Among the records that follow, find the line with "Click the crm breadcrumb segment" and the line with "Click the yellow". Set down those lines and all lines between them exactly, without adding anything.
------------------------------
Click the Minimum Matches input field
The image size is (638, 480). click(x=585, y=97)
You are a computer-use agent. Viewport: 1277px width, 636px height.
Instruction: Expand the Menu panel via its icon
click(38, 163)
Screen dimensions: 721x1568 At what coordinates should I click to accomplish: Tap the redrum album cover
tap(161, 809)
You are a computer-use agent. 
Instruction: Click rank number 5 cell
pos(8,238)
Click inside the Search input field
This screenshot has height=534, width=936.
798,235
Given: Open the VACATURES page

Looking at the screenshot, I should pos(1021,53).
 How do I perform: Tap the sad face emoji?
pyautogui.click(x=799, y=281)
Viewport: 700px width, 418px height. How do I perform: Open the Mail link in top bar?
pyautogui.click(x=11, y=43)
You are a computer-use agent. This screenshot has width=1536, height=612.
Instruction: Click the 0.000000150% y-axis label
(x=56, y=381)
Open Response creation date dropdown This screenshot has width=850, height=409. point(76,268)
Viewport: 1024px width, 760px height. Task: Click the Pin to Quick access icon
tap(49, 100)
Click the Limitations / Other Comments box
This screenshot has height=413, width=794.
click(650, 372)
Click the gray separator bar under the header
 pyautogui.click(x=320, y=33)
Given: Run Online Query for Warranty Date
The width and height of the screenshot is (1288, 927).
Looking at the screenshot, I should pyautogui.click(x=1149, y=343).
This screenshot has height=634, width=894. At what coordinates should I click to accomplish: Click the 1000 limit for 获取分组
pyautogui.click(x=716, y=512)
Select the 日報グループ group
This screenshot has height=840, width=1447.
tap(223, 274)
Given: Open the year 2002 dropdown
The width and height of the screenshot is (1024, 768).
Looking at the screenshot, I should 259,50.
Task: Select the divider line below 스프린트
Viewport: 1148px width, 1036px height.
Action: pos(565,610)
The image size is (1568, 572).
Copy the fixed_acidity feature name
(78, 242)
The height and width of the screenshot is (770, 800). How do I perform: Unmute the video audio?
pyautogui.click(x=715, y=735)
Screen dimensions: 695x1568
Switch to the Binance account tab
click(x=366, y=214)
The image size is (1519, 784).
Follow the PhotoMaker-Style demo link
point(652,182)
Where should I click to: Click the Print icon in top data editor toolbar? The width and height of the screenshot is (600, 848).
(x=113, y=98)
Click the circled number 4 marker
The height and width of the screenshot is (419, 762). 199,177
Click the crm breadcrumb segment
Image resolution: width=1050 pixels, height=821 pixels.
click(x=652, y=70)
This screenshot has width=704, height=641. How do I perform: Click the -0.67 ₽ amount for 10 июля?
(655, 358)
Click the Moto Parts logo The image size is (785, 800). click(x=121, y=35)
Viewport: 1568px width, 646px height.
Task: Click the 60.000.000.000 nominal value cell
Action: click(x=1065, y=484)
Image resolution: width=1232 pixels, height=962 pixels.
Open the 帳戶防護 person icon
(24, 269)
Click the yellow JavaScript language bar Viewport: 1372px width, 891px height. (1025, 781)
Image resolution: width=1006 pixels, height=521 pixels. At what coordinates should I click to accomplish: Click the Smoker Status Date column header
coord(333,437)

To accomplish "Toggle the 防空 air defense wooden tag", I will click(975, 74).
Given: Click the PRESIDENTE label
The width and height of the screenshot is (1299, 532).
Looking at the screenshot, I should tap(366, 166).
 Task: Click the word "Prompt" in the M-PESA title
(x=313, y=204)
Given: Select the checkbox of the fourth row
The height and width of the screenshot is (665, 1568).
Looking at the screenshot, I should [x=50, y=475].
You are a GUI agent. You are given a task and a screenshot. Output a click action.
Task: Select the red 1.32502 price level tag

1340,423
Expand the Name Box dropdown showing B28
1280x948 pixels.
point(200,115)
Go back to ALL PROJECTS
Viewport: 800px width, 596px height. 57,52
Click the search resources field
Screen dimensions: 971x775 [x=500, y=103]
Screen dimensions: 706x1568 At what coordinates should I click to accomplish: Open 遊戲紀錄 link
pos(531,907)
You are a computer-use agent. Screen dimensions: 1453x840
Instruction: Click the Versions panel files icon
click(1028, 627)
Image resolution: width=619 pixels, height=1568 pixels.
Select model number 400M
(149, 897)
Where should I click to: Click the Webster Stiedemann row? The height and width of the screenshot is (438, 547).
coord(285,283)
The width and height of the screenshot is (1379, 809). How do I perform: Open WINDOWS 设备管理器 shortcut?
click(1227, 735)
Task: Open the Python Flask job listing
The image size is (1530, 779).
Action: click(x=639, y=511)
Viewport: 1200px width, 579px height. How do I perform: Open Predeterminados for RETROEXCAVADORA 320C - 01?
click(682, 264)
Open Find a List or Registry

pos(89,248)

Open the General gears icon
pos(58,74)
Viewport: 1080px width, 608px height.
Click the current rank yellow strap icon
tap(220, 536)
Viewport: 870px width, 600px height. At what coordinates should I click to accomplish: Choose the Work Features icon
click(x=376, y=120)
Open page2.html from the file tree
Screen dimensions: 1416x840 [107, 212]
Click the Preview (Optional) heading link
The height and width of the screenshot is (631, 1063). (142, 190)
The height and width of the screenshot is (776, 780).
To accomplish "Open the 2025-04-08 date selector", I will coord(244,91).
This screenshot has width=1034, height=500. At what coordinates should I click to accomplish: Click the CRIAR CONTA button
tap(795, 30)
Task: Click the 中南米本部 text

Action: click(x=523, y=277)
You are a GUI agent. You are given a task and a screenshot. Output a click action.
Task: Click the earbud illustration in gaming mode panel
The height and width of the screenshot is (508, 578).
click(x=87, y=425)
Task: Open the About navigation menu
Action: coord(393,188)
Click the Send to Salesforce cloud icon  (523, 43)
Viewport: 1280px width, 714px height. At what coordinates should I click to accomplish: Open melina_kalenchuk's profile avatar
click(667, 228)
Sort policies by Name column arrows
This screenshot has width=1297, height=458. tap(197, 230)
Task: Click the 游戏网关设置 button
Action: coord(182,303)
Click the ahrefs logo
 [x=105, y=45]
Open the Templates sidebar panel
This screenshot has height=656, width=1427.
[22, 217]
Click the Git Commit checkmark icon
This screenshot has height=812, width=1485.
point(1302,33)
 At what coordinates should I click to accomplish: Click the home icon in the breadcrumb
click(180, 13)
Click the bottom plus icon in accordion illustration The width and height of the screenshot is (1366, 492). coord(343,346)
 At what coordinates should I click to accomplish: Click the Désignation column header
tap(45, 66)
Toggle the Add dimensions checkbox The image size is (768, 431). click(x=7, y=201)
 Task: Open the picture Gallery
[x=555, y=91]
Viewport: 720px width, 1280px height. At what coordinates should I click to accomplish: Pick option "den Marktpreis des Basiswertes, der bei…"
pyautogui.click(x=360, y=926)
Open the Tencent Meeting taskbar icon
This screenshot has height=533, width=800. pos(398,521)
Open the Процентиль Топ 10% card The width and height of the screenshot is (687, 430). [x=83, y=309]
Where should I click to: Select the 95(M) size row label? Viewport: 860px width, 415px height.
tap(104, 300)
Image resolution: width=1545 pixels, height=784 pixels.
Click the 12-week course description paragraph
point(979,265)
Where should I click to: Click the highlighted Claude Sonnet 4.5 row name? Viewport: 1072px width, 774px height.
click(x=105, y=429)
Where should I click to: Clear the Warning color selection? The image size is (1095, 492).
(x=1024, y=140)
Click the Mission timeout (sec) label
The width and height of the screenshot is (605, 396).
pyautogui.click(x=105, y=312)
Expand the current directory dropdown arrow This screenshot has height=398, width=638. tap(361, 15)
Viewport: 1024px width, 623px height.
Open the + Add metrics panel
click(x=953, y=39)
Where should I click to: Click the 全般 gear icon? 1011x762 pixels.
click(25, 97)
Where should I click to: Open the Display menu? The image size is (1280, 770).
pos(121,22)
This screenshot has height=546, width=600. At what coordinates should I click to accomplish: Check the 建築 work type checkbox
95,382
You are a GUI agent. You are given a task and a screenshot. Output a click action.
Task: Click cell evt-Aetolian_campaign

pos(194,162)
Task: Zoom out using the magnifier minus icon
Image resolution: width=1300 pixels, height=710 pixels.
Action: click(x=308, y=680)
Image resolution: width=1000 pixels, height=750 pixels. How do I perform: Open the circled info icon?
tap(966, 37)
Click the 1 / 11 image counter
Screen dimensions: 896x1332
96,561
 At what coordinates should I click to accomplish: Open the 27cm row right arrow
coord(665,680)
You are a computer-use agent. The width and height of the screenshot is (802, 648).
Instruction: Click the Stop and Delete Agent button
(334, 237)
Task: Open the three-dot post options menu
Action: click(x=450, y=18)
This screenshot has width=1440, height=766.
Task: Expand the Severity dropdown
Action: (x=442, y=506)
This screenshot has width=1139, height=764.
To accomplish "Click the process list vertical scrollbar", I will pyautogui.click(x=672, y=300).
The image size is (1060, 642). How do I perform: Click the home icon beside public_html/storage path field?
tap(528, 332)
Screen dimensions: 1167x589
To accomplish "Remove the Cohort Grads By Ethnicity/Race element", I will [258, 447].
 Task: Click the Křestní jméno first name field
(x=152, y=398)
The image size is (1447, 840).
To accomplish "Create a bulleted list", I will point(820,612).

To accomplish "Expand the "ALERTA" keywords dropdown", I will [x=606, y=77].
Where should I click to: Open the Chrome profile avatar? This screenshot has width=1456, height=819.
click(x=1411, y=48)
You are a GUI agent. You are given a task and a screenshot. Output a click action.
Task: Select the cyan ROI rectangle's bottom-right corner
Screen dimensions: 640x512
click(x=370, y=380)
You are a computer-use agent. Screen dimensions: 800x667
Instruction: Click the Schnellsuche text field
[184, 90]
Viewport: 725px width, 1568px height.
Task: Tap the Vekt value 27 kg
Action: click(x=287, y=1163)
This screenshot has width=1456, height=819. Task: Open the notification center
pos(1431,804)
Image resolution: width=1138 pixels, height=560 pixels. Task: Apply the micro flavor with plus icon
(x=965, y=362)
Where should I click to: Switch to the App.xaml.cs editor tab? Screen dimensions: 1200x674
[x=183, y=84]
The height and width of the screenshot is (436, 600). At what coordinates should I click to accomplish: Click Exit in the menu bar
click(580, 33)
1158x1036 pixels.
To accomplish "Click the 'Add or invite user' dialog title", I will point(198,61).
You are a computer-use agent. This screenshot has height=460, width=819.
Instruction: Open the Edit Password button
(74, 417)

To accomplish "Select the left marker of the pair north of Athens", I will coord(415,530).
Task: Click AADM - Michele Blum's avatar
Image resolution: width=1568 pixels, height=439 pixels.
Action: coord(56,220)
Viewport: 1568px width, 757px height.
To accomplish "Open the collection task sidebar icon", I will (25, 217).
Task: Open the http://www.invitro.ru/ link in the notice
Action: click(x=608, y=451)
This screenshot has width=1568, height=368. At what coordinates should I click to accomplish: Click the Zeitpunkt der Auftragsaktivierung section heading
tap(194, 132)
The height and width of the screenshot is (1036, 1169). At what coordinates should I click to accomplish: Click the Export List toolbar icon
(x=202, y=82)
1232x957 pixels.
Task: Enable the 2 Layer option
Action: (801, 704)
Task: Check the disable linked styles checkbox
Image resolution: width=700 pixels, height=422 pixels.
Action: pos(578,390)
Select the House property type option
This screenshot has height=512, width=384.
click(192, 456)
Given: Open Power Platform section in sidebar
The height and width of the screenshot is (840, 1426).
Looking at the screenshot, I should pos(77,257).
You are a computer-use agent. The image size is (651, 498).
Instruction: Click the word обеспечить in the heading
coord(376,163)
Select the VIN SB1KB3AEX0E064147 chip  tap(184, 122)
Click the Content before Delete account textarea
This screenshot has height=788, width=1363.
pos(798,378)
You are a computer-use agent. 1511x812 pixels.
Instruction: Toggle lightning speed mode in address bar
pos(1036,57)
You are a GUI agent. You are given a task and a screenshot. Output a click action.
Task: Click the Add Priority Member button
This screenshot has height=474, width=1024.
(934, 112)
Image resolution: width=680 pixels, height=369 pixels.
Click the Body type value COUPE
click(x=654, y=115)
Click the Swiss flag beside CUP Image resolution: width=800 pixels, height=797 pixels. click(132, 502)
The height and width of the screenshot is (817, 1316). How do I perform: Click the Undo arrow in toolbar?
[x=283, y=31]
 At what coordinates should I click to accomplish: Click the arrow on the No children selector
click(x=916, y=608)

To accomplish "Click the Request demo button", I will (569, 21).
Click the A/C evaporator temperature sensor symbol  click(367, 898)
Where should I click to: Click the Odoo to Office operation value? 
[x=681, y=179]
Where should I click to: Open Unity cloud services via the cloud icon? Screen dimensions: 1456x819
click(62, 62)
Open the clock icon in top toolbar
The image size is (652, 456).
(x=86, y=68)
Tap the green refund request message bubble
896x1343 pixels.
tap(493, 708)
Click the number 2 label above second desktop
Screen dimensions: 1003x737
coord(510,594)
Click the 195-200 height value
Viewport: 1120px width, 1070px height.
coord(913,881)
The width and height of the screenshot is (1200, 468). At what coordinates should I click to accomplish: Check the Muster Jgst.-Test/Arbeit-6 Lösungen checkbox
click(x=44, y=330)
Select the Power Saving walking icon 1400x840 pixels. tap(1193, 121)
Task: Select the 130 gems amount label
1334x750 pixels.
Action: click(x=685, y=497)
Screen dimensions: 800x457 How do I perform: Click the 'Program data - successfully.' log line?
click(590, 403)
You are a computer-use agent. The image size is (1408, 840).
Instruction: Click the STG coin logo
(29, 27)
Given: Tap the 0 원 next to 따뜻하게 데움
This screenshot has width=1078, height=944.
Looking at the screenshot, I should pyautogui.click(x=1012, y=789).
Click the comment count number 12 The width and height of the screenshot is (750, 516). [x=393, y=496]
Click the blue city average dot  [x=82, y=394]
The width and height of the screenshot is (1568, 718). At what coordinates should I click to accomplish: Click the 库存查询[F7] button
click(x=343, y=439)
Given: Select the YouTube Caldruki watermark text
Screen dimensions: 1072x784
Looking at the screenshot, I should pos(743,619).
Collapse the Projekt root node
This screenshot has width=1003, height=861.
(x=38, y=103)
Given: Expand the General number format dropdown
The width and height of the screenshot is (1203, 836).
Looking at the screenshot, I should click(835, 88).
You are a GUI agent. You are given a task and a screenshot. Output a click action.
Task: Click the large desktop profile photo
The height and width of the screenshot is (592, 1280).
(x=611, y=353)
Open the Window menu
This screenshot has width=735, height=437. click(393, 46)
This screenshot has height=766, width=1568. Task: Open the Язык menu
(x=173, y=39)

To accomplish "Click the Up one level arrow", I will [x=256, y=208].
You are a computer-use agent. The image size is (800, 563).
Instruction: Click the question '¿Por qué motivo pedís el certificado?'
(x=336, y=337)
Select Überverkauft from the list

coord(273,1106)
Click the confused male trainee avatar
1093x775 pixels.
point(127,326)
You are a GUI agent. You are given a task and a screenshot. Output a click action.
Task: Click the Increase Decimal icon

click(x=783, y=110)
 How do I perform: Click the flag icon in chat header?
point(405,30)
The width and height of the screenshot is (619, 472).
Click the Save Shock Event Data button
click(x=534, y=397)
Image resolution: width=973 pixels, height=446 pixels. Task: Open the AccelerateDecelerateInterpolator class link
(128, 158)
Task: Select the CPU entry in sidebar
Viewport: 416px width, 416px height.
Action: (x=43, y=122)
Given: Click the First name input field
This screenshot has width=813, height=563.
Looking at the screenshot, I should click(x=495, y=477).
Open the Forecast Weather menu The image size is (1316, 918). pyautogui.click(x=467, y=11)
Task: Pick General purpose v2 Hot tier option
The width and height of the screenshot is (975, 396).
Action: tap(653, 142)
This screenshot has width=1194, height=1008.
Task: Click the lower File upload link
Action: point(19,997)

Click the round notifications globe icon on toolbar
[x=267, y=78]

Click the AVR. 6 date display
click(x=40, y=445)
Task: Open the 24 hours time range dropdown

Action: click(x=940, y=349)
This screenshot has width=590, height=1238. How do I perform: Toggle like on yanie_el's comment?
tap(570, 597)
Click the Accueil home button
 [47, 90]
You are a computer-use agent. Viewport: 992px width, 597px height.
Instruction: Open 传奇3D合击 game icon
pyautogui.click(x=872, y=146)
------------------------------
Written response =
Click the crm breadcrumb segment
Image resolution: width=1050 pixels, height=821 pixels.
click(x=652, y=70)
This screenshot has width=704, height=641. How do I perform: Click the -0.67 ₽ amount for 10 июля?
(655, 358)
Click the Moto Parts logo The image size is (785, 800). click(x=121, y=35)
Viewport: 1568px width, 646px height.
Task: Click the 60.000.000.000 nominal value cell
Action: click(x=1065, y=484)
Image resolution: width=1232 pixels, height=962 pixels.
Open the 帳戶防護 person icon
(24, 269)
Click the yellow JavaScript language bar Viewport: 1372px width, 891px height. (1025, 781)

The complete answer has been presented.